As a Christian, his mother was not endorsed by his father's family. When he was a few months old, his father brought him to Lạng Sơn and they lived together with his grandmother and stepmother (his father's legitimate wife). He lived away from his mother and met her only a few times each year, which is the reason why motherly love became one of his fixations. His life in the mountainous Lạng Sơn served as source material for some of his novels.

Thế Lữ studied chữ Nho at 8 and chữ Quốc ngữ at 10.

In 1924 he started high school and married his first wife Nguyễn Thị Khương. They had 4 children. During this time he became a nationalist, then joined Vietnam Revolutionary Youth League.

In 1929 he attended Indochina College of Art in Hanoi, but left after one year due to disappointment with a professor and the school's management. During this time he organized a salon littéraire and wrote short stories. His pen name was 'Đào Thị Tô written together with Thế Lữ'. The success of these publications partly encouraged him to quit art school. From fine art, he approached literature.

In 1934 he joined fellow writers in the foundation of Tự Lực Văn Đoàn, a left-wing literary association.

In 1935 he issued the poetry collection "Mấy Vần Thơ" (Some verses).

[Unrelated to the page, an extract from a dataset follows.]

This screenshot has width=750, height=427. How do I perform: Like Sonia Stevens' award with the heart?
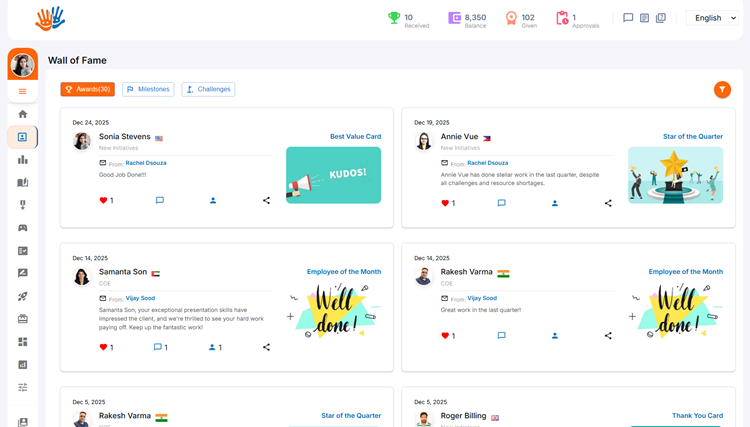coord(103,201)
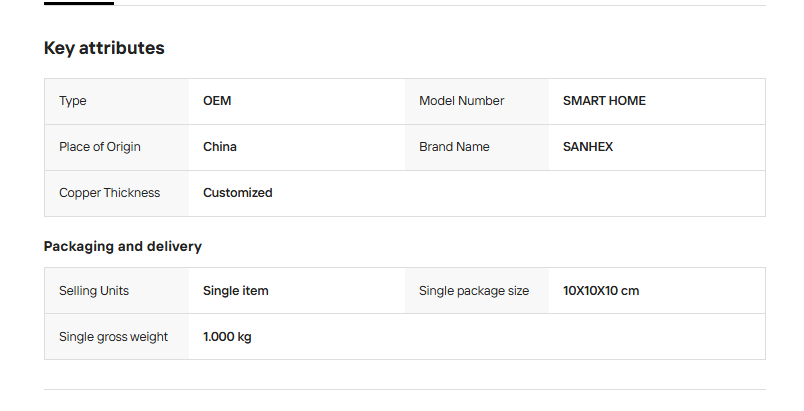
Task: Click the Single gross weight label
Action: (113, 337)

Even though drama was one of his favorites, in 1937 Thế Lữ exclusively started to focus on drama as both actor and director. At the end of 1938, he married actress Song Kim.

Thế Lữ claimed to live only for arts and literature, hence declined to join Nguyễn Tường Tam, a Tự Lực Văn Đoàn fellow, when the latter was the head of Việt Nam Quốc Dân Đảng. However, after the August Revolution, he became a supporter of Ho Chi Minh and refused to meet Nguyễn Tường Tam.

From the 1960s Thế Lữ stopped acting and directing (even though he still worked as an organizer), to translate foreign dramas, and consulted and encouraged new actors and directors.

He retired in 1977, then moved to Ho Chi Minh City to live with his first wife and children in 1979. He died of old age there on June 3, 1989.

== Works ==
=== Poetry ===
Thế Lữ published more than 50 poems, mostly before 1945. His earlier poems are considered iconic poems of the Thơ mới movement.

==== Theme ====
Thế Lữ was the first escapism artist in Vietnam. His poems reveal his love of beauty in sound and scenery, and contains many references to immortal realms, animals, etc.

Love is another favorite of his, where his writing is usually platonic and dreamy rather than passionate and free-minded.

==== Innovation ====
Thế Lữ was credited as a major innovator in Vietnamese poetry. Due to his rationality, the unit in Thế Lữ poetry is not a single verse but a piece of poetry structured like French grammar. Compared to old poetry, which is often condensed, his poetry often emphasizes redundancy and expresses logic. For this reason, he often used "bridging", commonly found in French poetry that binds the verses into a circuit. His style is not refined, and was improved by later poets.

=== Literature ===
Thế Lữ also wrote about 40 stories, most of them short stories themed on horror, mystery and romance in mountainous settings. His writing is influenced by the Western rationalists, especially Edgar Allan Poe. In many of his stories he built up horror and a mysterious setting first, then scientifically explained it. This is his and Tự Lực Văn Đoàn's perspective: to uphold science and anti-superstitions. His more mystery oriented works featured a recurring detective named Lê Phong.

=== Drama ===
He was both an actor and a director. He acted in 26 roles and directed or co-directed about 50 plays. He wrote about 20 plays, usually because the revolution or his colleges asked him to. In an interview in 1962, he referred to himself as only an actor and director.

Thế Lữ required actors to act realistically to convince the audience. Furthermore, his actors must speak clearly and coherently, so that they can express the meaning of each word.

=== Music ===
In 1946, Thế Lữ wrote the lyrics to "Xuân và tuổi trẻ" in memory of its composer La Hối, who was executed by the Japanese the previous year.